What is the big data problem? It’s the challenge of getting enough data to enable deep learning, a very popular and promising AI technique that allows machines to find relationships and patterns in data by themselves. (For example, after being fed many images of cats, a deep learning program could create its own definition of what constitutes ‘cat’ and use that to identify future images as either ‘cat’ or ‘not cat’. If you change ‘cat’ to ‘customer,’ you can see why many companies are eager to test-drive this technology.)
Deep learning algorithms often require millions of training examples to perform their tasks accurately. But many companies and organizations don’t have access to such large caches of annotated data to train their models (getting millions of pictures of cats is hard enough; how do you get millions of properly annotated customer profiles — or, considering an application from the health care realm, millions of annotated heart failure events?). On top of that, in many domains, data is fragmented and scattered, requiring tremendous efforts and funding to consolidate and clean for AI training. In other fields, data is subject to privacy laws and other regulations, which may put it out of reach of AI engineers.
This is why AI researchers have been under pressure over the last few years to find workarounds for the enormous data requirements of deep learning. And it’s why there’s been a lot of interest in recent months as several promising solutions have emerged — two that would require less training data, and one that would allow organizations to create their own training examples.

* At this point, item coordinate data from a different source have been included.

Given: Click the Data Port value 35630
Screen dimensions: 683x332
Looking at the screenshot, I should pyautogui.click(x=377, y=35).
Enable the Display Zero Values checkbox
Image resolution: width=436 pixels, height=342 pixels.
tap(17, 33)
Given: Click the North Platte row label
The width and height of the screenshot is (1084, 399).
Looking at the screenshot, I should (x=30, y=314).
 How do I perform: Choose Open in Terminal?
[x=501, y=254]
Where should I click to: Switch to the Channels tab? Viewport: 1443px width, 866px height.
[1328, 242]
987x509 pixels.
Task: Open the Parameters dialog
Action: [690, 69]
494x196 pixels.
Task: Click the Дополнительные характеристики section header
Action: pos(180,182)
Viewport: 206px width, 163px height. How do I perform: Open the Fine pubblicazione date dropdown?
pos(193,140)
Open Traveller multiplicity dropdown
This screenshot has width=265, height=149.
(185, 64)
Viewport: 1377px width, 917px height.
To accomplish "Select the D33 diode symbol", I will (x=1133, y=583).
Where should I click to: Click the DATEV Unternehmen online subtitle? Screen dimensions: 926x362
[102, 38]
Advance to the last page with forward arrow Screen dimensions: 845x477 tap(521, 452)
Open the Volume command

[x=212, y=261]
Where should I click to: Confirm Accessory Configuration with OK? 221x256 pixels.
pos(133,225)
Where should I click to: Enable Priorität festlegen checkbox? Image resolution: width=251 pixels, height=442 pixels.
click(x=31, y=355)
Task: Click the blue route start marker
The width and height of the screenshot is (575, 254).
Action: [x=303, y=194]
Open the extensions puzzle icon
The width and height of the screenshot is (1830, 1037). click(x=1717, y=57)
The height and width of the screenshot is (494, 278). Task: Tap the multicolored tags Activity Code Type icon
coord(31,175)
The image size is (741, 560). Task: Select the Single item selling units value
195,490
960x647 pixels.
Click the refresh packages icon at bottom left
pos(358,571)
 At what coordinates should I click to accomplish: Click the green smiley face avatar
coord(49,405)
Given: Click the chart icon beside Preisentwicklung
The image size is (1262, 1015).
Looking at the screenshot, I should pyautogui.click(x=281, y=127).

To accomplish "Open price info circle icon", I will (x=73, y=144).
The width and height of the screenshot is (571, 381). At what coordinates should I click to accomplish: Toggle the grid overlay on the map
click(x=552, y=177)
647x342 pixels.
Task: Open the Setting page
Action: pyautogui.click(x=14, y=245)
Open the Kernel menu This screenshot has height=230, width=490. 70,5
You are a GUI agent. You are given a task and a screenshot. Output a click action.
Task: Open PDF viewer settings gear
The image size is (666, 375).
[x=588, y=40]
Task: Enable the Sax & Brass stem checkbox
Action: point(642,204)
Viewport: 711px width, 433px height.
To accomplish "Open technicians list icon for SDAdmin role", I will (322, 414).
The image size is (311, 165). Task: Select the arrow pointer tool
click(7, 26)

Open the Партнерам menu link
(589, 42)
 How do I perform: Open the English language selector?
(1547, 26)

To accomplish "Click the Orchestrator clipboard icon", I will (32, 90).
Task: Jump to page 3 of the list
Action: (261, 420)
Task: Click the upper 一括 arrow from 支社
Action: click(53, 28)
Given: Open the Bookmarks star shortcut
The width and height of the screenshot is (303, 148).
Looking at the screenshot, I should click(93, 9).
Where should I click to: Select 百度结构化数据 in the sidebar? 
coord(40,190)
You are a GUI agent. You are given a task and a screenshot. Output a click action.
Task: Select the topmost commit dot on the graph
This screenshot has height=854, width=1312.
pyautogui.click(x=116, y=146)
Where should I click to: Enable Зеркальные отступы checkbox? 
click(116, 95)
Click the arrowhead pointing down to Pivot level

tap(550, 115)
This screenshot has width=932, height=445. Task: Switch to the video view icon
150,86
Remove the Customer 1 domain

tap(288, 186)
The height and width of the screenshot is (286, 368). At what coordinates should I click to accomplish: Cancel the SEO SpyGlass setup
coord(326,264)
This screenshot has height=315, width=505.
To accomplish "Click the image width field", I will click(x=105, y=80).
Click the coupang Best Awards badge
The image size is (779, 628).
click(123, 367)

Here’s an overview of those emerging solutions.
Hybrid AI models
For a good part of AI’s six-decade history, the field has been marked by a rivalry between symbolic and connectionist AI. Symbolists believe AI must be based on explicit rules coded by programmers. Connectionists argue that AI must learn through experience, the approach used in deep learning.
But more recently, researchers have found that by combining connectionist and symbolist models, they can create AI systems that require much less training data.
In a paper presented at the ICLR conference in May, researchers from MIT and IBM introduced the “Neuro-Symbolic Concept Learner,” an AI model that brings together rule-based AI and neural networks.